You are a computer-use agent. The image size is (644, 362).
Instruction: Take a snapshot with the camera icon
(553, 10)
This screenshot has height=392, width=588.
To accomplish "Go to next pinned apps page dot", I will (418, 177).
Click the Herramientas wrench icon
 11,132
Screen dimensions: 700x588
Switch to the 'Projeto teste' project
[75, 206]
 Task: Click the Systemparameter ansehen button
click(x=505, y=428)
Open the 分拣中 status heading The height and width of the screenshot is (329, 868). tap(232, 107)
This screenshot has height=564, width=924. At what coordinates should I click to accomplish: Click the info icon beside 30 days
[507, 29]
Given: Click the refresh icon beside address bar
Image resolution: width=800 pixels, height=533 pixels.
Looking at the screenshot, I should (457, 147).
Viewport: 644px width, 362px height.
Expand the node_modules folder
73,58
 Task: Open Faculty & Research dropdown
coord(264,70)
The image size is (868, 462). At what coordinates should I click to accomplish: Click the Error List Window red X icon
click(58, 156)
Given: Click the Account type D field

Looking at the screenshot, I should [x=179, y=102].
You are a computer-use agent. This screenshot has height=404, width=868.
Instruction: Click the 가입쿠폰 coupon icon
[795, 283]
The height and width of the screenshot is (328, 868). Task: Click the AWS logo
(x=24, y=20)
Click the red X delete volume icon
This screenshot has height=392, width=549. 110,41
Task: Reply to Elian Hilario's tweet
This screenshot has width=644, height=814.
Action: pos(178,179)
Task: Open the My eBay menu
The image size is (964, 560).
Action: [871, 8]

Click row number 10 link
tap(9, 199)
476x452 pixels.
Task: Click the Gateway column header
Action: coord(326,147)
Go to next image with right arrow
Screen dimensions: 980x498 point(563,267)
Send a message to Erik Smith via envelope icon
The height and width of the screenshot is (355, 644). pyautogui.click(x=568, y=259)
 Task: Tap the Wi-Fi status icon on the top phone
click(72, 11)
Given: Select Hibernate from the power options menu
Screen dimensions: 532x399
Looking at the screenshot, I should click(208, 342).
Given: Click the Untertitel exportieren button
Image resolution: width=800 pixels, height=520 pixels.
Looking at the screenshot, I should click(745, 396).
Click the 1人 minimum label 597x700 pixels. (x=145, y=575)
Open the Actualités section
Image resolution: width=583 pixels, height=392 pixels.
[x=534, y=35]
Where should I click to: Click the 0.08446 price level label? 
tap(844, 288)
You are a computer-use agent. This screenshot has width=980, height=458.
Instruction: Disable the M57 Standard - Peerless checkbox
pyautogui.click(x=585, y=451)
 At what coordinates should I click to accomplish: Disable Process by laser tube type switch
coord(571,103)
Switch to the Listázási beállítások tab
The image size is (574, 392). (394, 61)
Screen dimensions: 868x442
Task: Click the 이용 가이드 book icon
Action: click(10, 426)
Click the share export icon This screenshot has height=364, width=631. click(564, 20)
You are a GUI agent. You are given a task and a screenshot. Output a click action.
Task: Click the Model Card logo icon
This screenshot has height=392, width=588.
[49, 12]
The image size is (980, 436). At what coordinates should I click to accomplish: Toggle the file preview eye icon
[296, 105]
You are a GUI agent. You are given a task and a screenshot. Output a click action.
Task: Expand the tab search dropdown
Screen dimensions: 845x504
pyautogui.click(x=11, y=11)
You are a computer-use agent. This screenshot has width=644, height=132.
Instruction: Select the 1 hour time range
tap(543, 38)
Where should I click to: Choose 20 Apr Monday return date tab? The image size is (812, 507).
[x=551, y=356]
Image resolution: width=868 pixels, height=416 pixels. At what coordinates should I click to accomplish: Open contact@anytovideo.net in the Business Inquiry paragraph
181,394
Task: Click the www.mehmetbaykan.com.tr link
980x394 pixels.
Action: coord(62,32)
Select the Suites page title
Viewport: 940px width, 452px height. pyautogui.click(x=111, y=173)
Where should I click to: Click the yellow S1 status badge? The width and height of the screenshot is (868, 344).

● ● ● ●

### Problem statement
The records above need to be returned in full, with nothing altered.

### Response area
You are a computer-use agent. The image size is (644, 362).
Instruction: Take a snapshot with the camera icon
(553, 10)
This screenshot has height=392, width=588.
To accomplish "Go to next pinned apps page dot", I will (418, 177).
Click the Herramientas wrench icon
 11,132
Screen dimensions: 700x588
Switch to the 'Projeto teste' project
[75, 206]
 Task: Click the Systemparameter ansehen button
click(x=505, y=428)
Open the 分拣中 status heading The height and width of the screenshot is (329, 868). tap(232, 107)
This screenshot has height=564, width=924. At what coordinates should I click to accomplish: Click the info icon beside 30 days
[507, 29]
Given: Click the refresh icon beside address bar
Image resolution: width=800 pixels, height=533 pixels.
Looking at the screenshot, I should (457, 147).
Viewport: 644px width, 362px height.
Expand the node_modules folder
73,58
 Task: Open Faculty & Research dropdown
coord(264,70)
The image size is (868, 462). At what coordinates should I click to accomplish: Click the Error List Window red X icon
click(58, 156)
Given: Click the Account type D field

Looking at the screenshot, I should [x=179, y=102].
You are a computer-use agent. This screenshot has height=404, width=868.
Instruction: Click the 가입쿠폰 coupon icon
[795, 283]
The height and width of the screenshot is (328, 868). Task: Click the AWS logo
(x=24, y=20)
Click the red X delete volume icon
This screenshot has height=392, width=549. 110,41
Task: Reply to Elian Hilario's tweet
This screenshot has width=644, height=814.
Action: pos(178,179)
Task: Open the My eBay menu
The image size is (964, 560).
Action: [871, 8]

Click row number 10 link
tap(9, 199)
476x452 pixels.
Task: Click the Gateway column header
Action: coord(326,147)
Go to next image with right arrow
Screen dimensions: 980x498 point(563,267)
Send a message to Erik Smith via envelope icon
The height and width of the screenshot is (355, 644). pyautogui.click(x=568, y=259)
 Task: Tap the Wi-Fi status icon on the top phone
click(72, 11)
Given: Select Hibernate from the power options menu
Screen dimensions: 532x399
Looking at the screenshot, I should click(208, 342).
Given: Click the Untertitel exportieren button
Image resolution: width=800 pixels, height=520 pixels.
Looking at the screenshot, I should click(745, 396).
Click the 1人 minimum label 597x700 pixels. (x=145, y=575)
Open the Actualités section
Image resolution: width=583 pixels, height=392 pixels.
[x=534, y=35]
Where should I click to: Click the 0.08446 price level label? 
tap(844, 288)
You are a computer-use agent. This screenshot has width=980, height=458.
Instruction: Disable the M57 Standard - Peerless checkbox
pyautogui.click(x=585, y=451)
 At what coordinates should I click to accomplish: Disable Process by laser tube type switch
coord(571,103)
Switch to the Listázási beállítások tab
The image size is (574, 392). (394, 61)
Screen dimensions: 868x442
Task: Click the 이용 가이드 book icon
Action: click(10, 426)
Click the share export icon This screenshot has height=364, width=631. click(564, 20)
You are a GUI agent. You are given a task and a screenshot. Output a click action.
Task: Click the Model Card logo icon
This screenshot has height=392, width=588.
[49, 12]
The image size is (980, 436). At what coordinates should I click to accomplish: Toggle the file preview eye icon
[296, 105]
You are a GUI agent. You are given a task and a screenshot. Output a click action.
Task: Expand the tab search dropdown
Screen dimensions: 845x504
pyautogui.click(x=11, y=11)
You are a computer-use agent. This screenshot has width=644, height=132.
Instruction: Select the 1 hour time range
tap(543, 38)
Where should I click to: Choose 20 Apr Monday return date tab? The image size is (812, 507).
[x=551, y=356]
Image resolution: width=868 pixels, height=416 pixels. At what coordinates should I click to accomplish: Open contact@anytovideo.net in the Business Inquiry paragraph
181,394
Task: Click the www.mehmetbaykan.com.tr link
980x394 pixels.
Action: coord(62,32)
Select the Suites page title
Viewport: 940px width, 452px height. pyautogui.click(x=111, y=173)
Where should I click to: Click the yellow S1 status badge? The width and height of the screenshot is (868, 344).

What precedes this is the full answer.